# wer kennt den Singetrailpark in Schömberg ??



## Deleted 54516 (21. Januar 2008)

Hallo allerseits,

habe im Internet über den Singletrailpark in Schömberg erfahren.
Wer von euch war schon mal dort ?
Lohnt sich das für eine Ganztagesunternehmung ? oder nur in Verbindung mit einer Tour um Schömberg ??
Bin für jede Info dankbar

Gruß

  Ralf


----------



## Tequila Sunrise (21. Januar 2008)

RacingRalfi schrieb:


> habe im Internet über den Singletrailpark in Schömberg erfahren.
> Wer von euch war schon mal dort ?
> Lohnt sich das für eine Ganztagesunternehmung ? oder nur in Verbindung mit einer Tour um Schömberg ??
> Bin für jede Info dankbar


Letztes Jahr kam ich mal dort vorbei. 
Daß Dich der Parcours alleine über Stunden beschäftigt und befriedigt, glaube ich eher nicht. 
Ich hatte auch nicht den Eindruck, daß er sonderlich gut (falls überhaupt) gepflegt wird.

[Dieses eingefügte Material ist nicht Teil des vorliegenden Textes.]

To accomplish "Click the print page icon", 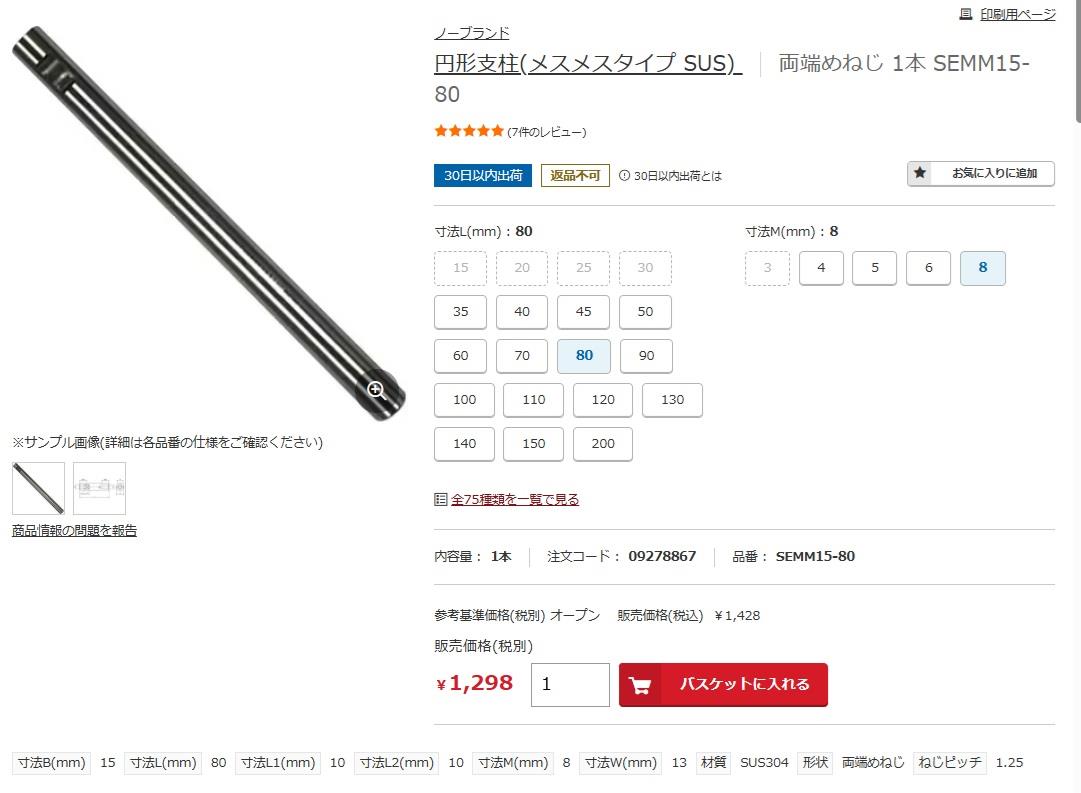I will click(966, 14).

http://www.schoemberg.de/index.shtml?SingleTrailParcours

Aber ich bin in der Beurteilung dessen auch nicht sonderlich tauglich, da ich eher ein MTB-Dino bin und solche Parks in der Regel meide.


----------



## MTB-News.de




----------



## black soul (21. Januar 2008)

also ganz ehrlich: viel trara um nichts.
mehr oder weniger touren für alle, teilweise auf singletrails, viel waldautobahn und viel verkehr.
wenig schwierige teile, meist alles locker befahrbar.und wie der jürgen  schon gesagt hat, nicht sehr gepflegt. 
ich denk mal eher, der versuch einer gemeinde dem mtb trend was anzubieten, was aber mangels an besuchern ziemlich rasch in den schubladen verschwunden ist.
ich find es lohnt sich  evtl. mit ner tour um schömberg, aber mehr als nen halben tag wird das nicht werden.
lad dir mal das PDF runter(siehe link) da siehst du schenll ob das was ist für dich.


----------



## Dan Barry (21. Januar 2008)

Das ist zweierlei: Einmal der eigentliche Singletrail Parcours und dann gibt's noch 3 ausgeschilderte Mountainbike Routen.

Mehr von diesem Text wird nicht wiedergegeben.